● Exercise materials:
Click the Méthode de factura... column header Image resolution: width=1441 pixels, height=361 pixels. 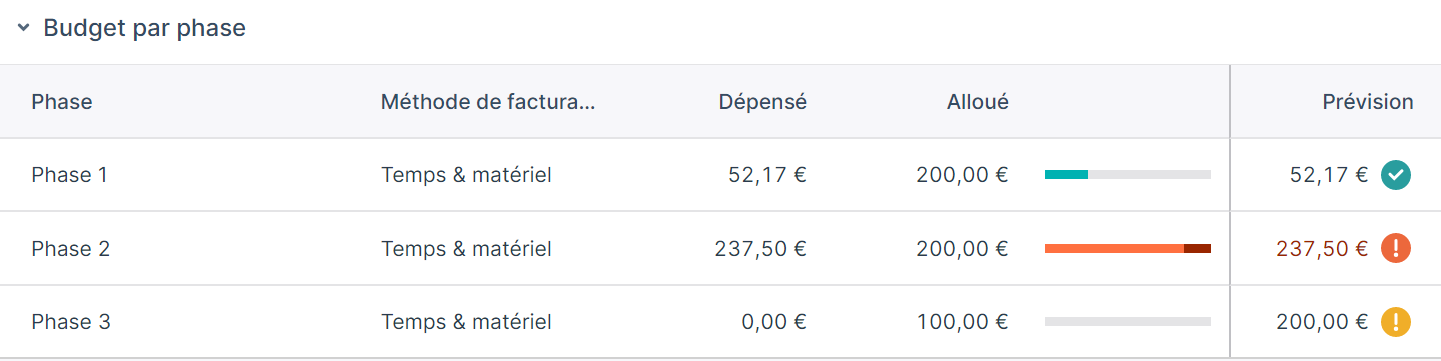point(488,101)
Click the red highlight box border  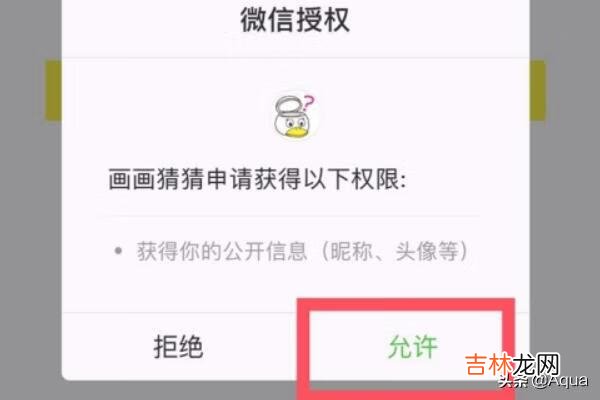(x=406, y=304)
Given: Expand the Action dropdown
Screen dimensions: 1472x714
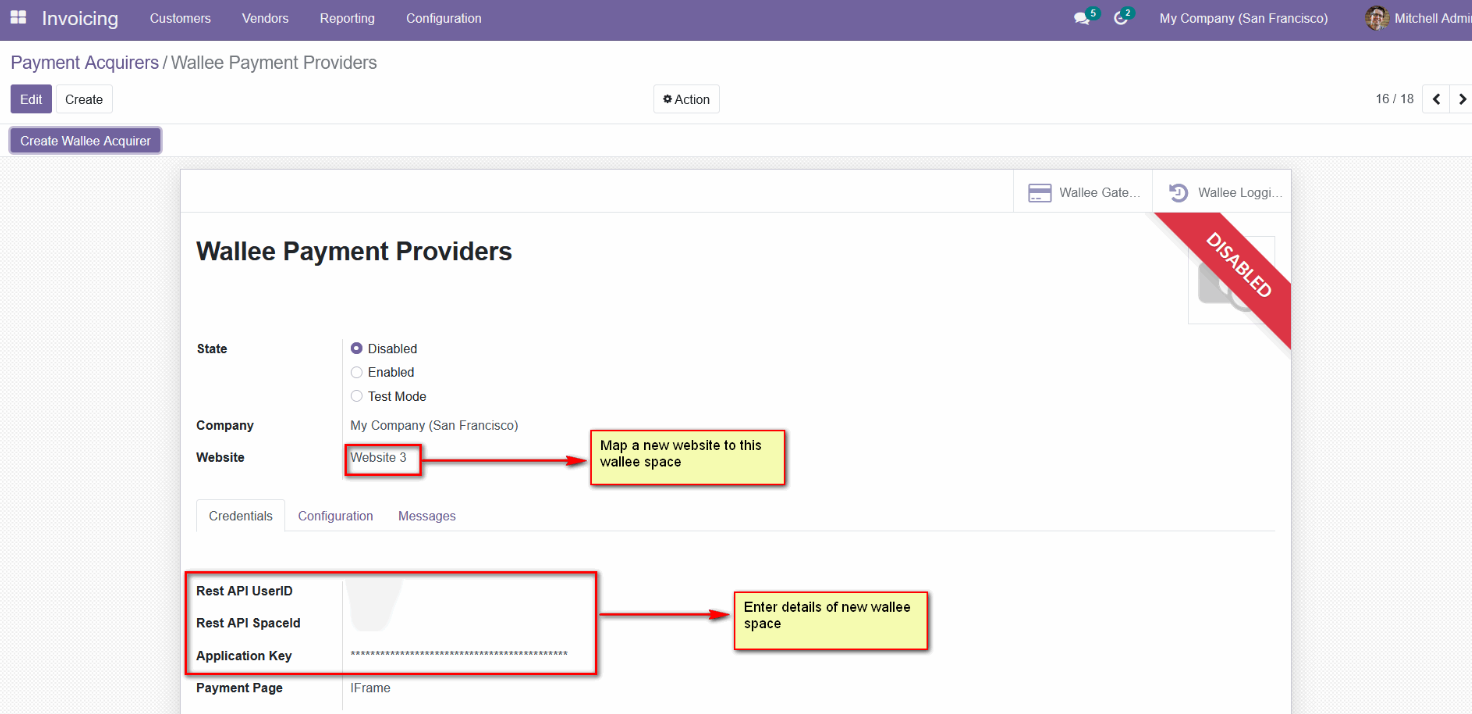Looking at the screenshot, I should pyautogui.click(x=686, y=99).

● What the task asks:
Copy everything from the line containing "Given: Expand the Action dropdown" down to the end of the material, keeping each line exactly as it appears. Leave the pictures out.

● Solution for this problem:
Given: Expand the Action dropdown
Screen dimensions: 1472x714
Looking at the screenshot, I should pyautogui.click(x=686, y=99).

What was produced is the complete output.